[START ROWS]

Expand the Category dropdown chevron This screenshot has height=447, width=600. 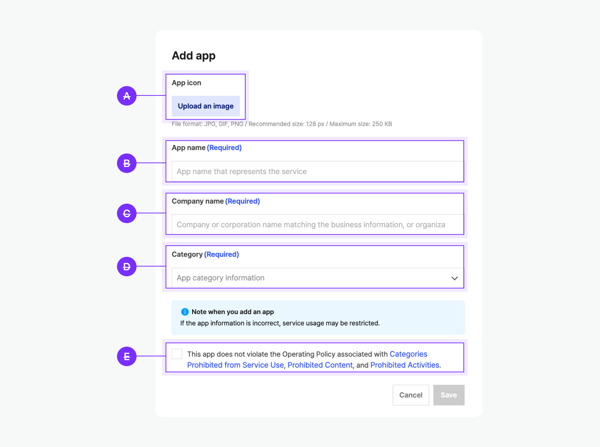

[END ROWS]
[START ROWS]

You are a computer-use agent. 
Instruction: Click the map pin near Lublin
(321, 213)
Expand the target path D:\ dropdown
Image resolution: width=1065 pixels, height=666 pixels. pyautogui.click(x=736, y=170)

[END ROWS]
[START ROWS]

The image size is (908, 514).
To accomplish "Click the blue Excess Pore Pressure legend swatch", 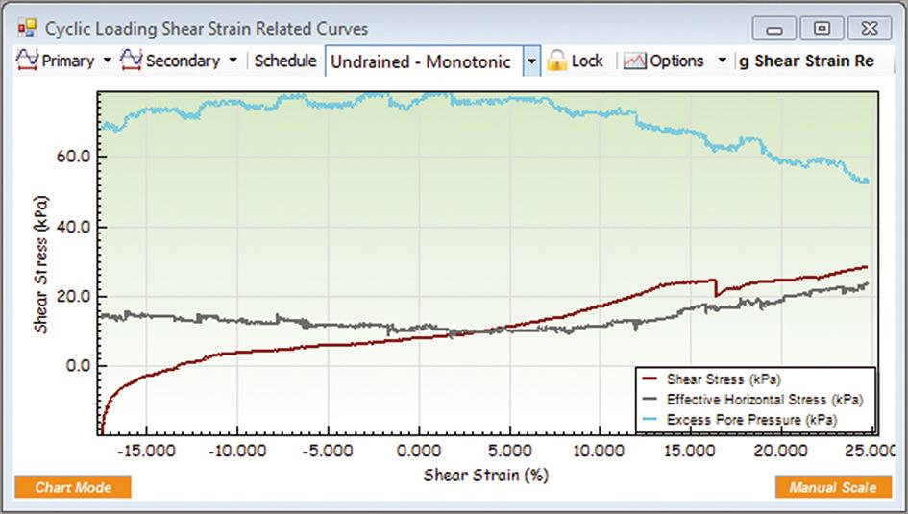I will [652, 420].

[END ROWS]

PROBLEM DETAILS ::
Rewrite the lines of the records as a numbered list, beginning at the line that has "You are a computer-use agent." and stopping after the line that has "Image resolution: width=1065". Leave out any blank lines.

RESULT BELOW ::
1. You are a computer-use agent. 
2. Instruction: Click the map pin near Lublin
3. (321, 213)
4. Expand the target path D:\ dropdown
5. Image resolution: width=1065 pixels, height=666 pixels. pyautogui.click(x=736, y=170)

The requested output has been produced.